In 2015, they headed back to school to study music performance, connecting with classmate Daniel Adams, an aspiring producer. The pair began collaborating, producing Loder’s song  “Boxes,” which won MusicNL’s Video of the Year in 2017. More recently, the duo worked together to produce Loder’s 2019 tune “Fearless,” which was used in the trailer for IMAX film Superpower Dogs, narrated by Captain America’s Chris Evans.

Now dividing their time between St. John’s and Toronto, Loder – who’s shared stages with Steven Page, Stephen Fearing and Alan Doyle – is excited about the possibility of doing more writing for film, as well as for other performers. And while still deeply spiritual, they’re also intent on establishing a career outside of the genre constraints of those early albums.

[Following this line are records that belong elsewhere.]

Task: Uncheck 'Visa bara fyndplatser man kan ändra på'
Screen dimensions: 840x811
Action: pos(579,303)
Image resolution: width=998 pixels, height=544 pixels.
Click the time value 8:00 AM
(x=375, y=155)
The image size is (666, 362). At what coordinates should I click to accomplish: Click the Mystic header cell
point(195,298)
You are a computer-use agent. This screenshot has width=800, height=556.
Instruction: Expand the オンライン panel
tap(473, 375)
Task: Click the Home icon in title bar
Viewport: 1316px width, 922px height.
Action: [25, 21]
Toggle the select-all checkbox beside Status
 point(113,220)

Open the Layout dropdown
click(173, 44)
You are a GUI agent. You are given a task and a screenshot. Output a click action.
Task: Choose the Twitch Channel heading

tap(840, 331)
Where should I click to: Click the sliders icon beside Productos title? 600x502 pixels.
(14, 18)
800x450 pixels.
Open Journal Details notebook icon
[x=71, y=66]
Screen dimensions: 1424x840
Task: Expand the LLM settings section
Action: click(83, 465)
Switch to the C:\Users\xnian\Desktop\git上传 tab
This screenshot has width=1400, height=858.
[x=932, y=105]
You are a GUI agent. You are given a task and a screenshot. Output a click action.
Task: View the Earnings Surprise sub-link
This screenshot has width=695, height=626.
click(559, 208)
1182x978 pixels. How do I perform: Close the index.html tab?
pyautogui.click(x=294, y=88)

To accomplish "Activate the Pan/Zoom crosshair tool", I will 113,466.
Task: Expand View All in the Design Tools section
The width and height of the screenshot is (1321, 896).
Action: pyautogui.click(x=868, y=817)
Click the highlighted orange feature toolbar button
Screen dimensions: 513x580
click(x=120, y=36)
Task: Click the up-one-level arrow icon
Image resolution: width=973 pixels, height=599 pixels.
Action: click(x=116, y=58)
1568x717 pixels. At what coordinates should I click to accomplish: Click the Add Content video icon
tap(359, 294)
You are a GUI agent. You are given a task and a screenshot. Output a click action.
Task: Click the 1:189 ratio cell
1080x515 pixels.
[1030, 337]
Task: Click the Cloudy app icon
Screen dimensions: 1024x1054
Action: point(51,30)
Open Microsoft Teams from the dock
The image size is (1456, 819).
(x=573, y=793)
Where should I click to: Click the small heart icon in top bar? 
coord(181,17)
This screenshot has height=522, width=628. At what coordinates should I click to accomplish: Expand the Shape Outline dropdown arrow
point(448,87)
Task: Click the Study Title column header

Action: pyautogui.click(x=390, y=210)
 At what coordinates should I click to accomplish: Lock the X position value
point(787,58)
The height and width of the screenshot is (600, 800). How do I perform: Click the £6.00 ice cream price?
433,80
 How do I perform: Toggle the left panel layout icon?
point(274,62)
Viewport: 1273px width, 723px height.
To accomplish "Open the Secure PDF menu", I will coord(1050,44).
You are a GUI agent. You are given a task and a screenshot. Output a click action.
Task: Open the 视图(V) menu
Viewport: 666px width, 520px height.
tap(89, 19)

“The problem with identifying as a Christian artist is that it pigeonholed me to only reach a certain audience, and that was hard,” they say. Instead, Loder wants to focus on saying what they need to say with their music, and to avoid the labels – just as they’re doing with their gender identity.

In their 2018 tune “Molded Like a Monster,” for example, Loder explores the pain of being born into a world where you don’t feel you fit, and about what might happen if love were allowed to triumph over hate: Singin’ oh my goodness / We are more the same than different / Cut the noise / Oh crack the code / Break the mold.

For Loder, making music is still the most immediate way they have to make sense of their world.

“Whatever my music is, that’s what my life is; or what my life is, that’s what my music is,” they say with a laugh. “My truest form of art is just me and a guitar. I feel the most whole and alive when I sing songs like that, when I present my songs the way they were written. That’s when the true Kellie comes out.”